I did a search and could not find anything on this. I know this is a subject not everyone likes but has anyone had their accoutant write off the purchase of a hand gun as a business expense for the snow industry? Mine said she doesn't see it as being a red flag but I'd ike to see if anyone has done it. I know that the trucking industry does it with some drivers so I figure why not at least ask. Every little write off helps the bottom line. Thank you.


----------



## viper881 (Jan 14, 2009)

Never heard of it as a tax write off. Uncle sam will let you know if its not n u get audited


----------



## grandview (Oct 9, 2005)

Don't see why not.


----------



## viper881 (Jan 14, 2009)

Love the pick


----------



## joe2025 (Nov 26, 2010)

Grandview, you have way too much time on your hands.:laughing:


----------



## icudoucme (Dec 3, 2008)

I know for a fact it can count as a security expense.
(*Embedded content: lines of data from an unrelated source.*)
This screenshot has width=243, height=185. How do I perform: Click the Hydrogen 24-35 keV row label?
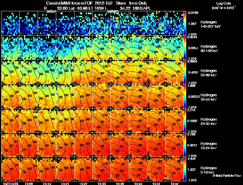[x=209, y=122]
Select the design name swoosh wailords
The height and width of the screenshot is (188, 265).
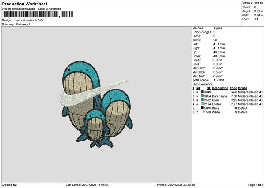(31, 20)
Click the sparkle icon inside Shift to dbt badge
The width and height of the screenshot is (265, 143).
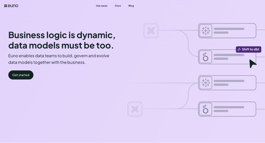(239, 49)
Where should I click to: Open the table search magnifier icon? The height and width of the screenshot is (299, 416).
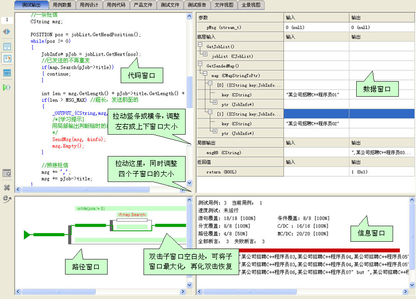7,173
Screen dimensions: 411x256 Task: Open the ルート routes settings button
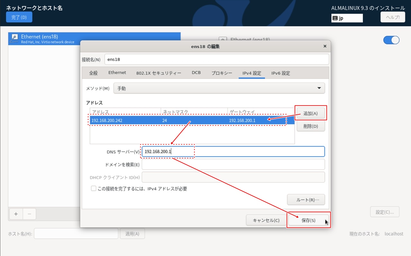(306, 200)
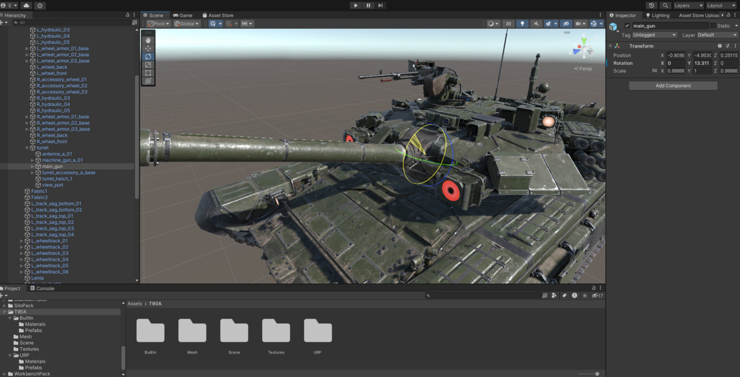
Task: Open the Layout dropdown
Action: (x=721, y=6)
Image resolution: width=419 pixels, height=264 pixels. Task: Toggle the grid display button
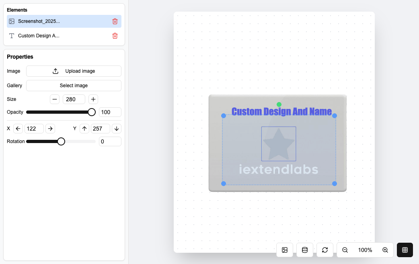405,250
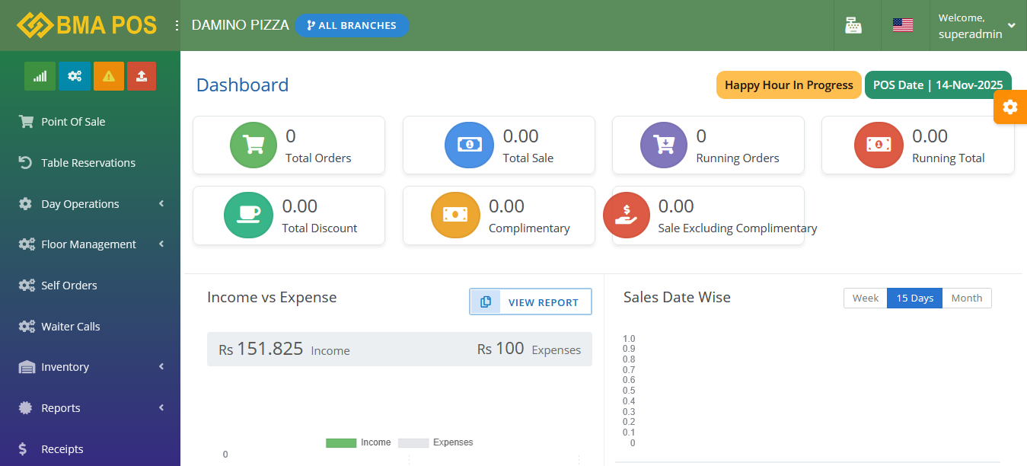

If you have more then one employee just make sure you have a "Weapons in The Work Place" policy. If you're a sole proprietor no worries.


----------



## thelettuceman (Nov 23, 2010)

joe2025;1620307 said:


> Grandview, you have way too much time on your hands.:laughing:


Is that an UNDERSTATEMENT !!!


----------



## TKLAWN (Jan 20, 2008)

Still pretty funny though!


----------